4.3 Anhaltspunkte für besonders dramatische Begleitumstände oder eine besondere Eindrücklichkeit des Unfalls gibt es keine; dieses Kriterium ist nicht erfüllt.
Der Beschwerdeführer hat sich beim fraglichen Unfall ausser der hier zu beurteilenden HWS-Distorsion lediglich eine Kontusion der BWS zugezogen. Dies ist keine schwere Verletzung oder eine solche besonderer Art; somit ist dieses Kriterium nicht erfüllt.
Nach Ausweis der Akten besteht die Behandlung des Beschwerdeführers hauptsächlich aus Physiotherapie; dies genügt nicht, um das Kriterium einer fortgesetzt spezifischen, belastenden ärztlichen Behandlung zu bejahen.
Der Beschwerdeführer beklagt andauernde Nacken- und Kopfschmerzen. Das Kriterium erheblicher Beschwerden kann deshalb - wenn auch nicht in ausgeprägter Weise - als erfüllt erachtet werden.
Keine Anhaltspunkte gibt es für eine ärztliche Fehlbehandlung, welche die Unfallfolgen erheblich verschlimmert hätte oder für einen schwierigen Heilungsverlauf und erhebliche Komplikationen; diese Kriterien sind nicht erfüllt.

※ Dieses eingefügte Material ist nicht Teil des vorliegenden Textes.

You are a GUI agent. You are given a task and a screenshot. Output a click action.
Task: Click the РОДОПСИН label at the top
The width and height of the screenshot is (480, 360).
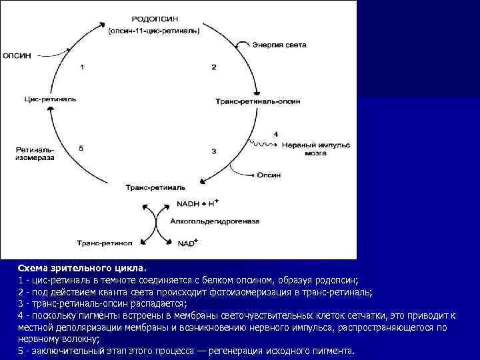[155, 20]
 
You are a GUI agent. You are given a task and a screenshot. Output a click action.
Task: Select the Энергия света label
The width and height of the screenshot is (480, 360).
[279, 45]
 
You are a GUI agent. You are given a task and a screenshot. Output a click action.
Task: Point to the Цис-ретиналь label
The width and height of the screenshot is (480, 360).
[50, 99]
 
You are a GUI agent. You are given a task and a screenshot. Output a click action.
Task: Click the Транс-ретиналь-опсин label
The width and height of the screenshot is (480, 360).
[257, 101]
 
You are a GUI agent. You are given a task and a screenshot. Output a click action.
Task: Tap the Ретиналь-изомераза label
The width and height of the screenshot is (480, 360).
[35, 154]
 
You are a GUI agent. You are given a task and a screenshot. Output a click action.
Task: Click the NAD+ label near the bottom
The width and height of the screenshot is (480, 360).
[186, 243]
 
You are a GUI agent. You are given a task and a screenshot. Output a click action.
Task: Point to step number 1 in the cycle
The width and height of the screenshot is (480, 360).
[82, 67]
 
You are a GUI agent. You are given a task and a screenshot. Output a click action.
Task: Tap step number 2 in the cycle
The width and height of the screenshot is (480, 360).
[213, 67]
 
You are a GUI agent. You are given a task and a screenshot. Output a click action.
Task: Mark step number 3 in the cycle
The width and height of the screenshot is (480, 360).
[213, 151]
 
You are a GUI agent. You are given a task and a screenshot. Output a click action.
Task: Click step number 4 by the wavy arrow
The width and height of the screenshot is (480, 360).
[275, 134]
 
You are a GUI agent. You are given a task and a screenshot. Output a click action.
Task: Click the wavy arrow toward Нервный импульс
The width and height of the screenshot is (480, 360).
[264, 144]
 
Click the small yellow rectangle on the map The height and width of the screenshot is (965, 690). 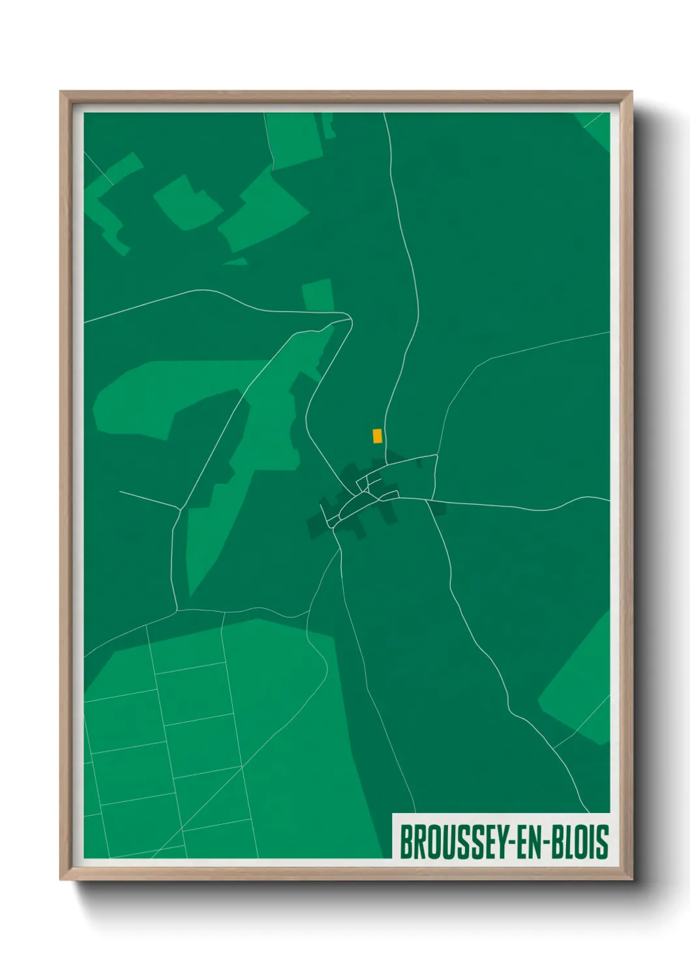tap(377, 436)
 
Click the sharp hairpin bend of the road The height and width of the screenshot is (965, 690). tap(350, 319)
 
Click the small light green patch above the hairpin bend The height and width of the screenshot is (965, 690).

Beim Kriterium einer erheblichen Arbeitsunfähigkeit trotz ausgewiesener Anstrengungen ist zu beachten, dass die versicherte Person alles daran zu setzen hat, wieder ganz oder teilweise arbeitsfähig zu werden. Gelingt dies trotz entsprechender Anstrengungen nicht, ist ihr dies durch Erfüllung des Kriteriums anzurechnen. Konkret muss der Wille erkennbar sein, sich durch aktive Mitwirkung raschmöglichst wieder optimal in den Arbeitsprozess einzugliedern (BGE 134 V 109 E. 10.2.7). Dokumentiert sind zwei kurze, vom Beschwerdeführer unter Hinweis auf aufgetretene Schmerzen abgebrochene Arbeitsversuche. Dokumentiert ist aber auch eine Selbstlimitierung mit erheblicher Verdeutlichungstendenz (vorstehend E. 3.3). Bei besserem Effort, so die ärztliche Einschätzung, hätte der Beschwerdeführer bei den entsprechenden Tests eine bessere Leistung erbringen können (E. 3.4); desgleichen steht ein schonendes, schmerzvermeidendes Therapiekonzept des Beschwerdeführers einer Verbesserung entgegen (vorstehend E. 3.8). Vor diesem Hintergrund wäre es verfehlt, die beiden gescheiterten Arbeitsversuche als Beleg für die geforderten ausgewiesenen Anstrengungen zu nehmen. Vielmehr ist daraus zu schliessen, dass der vorausgesetzte eigene Wille des Beschwerdeführers gerade nicht in dem Masse dokumentiert ist, wie es zur Bejahung des Kriteriums erforderlich wäre. Dieses ist mithin nicht erfüllt.
4.4 Somit ist zusammenfassend festzuhalten, dass von den massgebenden Kriterien ein einziges - nicht in ausgeprägter Weise - erfüllt ist.
Damit fehlt es an der Adäquanz eines allfälligen Kausalzusammenhanges zwischen im Zeitpunkt der Leistungseinstellung noch bestehenden Beschwerden und dem erlittenen Unfall.
Die Leistungseinstellung mangels eines rechtsgenüglichen Kausalzusammenhangs ist deshalb nicht zu beanstanden, sondern der angefochtene Entscheid ist zu bestätigen und die dagegen erhobene Beschwerde abzuweisen.
Das Gericht erkennt:
1. Die Beschwerde wird abgewiesen.
2. Das Verfahren ist kostenlos.
3. Zustellung gegen Empfangsschein an:
- Rechtsanwalt George Hunziker
- Schweizerische Unfallversicherungsanstalt
- Bundesamt für Gesundheit
4. Gegen diesen Entscheid kann innert 30 Tagen seit der Zustellung beim Bundesgericht Beschwerde eingereicht werden (Art. 82 ff. in Verbindung mit Art. 90 ff. des Bundesgesetzes über das Bundesgericht, BGG). Die Frist steht während folgender Zeiten still: vom siebten Tag vor Ostern bis und mit dem siebten Tag nach Ostern, vom 15. Juli bis und mit 15. August sowie vom 18. Dezember bis und mit dem 2. Januar (Art. 46 BGG).
Die Beschwerdeschrift ist dem Bundesgericht, Schweizerhofquai 6, 6004 Luzern, zuzustellen.
Die Beschwerdeschrift hat die Begehren, deren Begründung mit Angabe der Beweismittel und die Unterschrift des Beschwerdeführers oder seines Vertreters zu enthalten; der angefochtene Entscheid sowie die als Beweismittel angerufenen Urkunden sind beizulegen, soweit die Partei sie in Händen hat (Art. 42 BGG).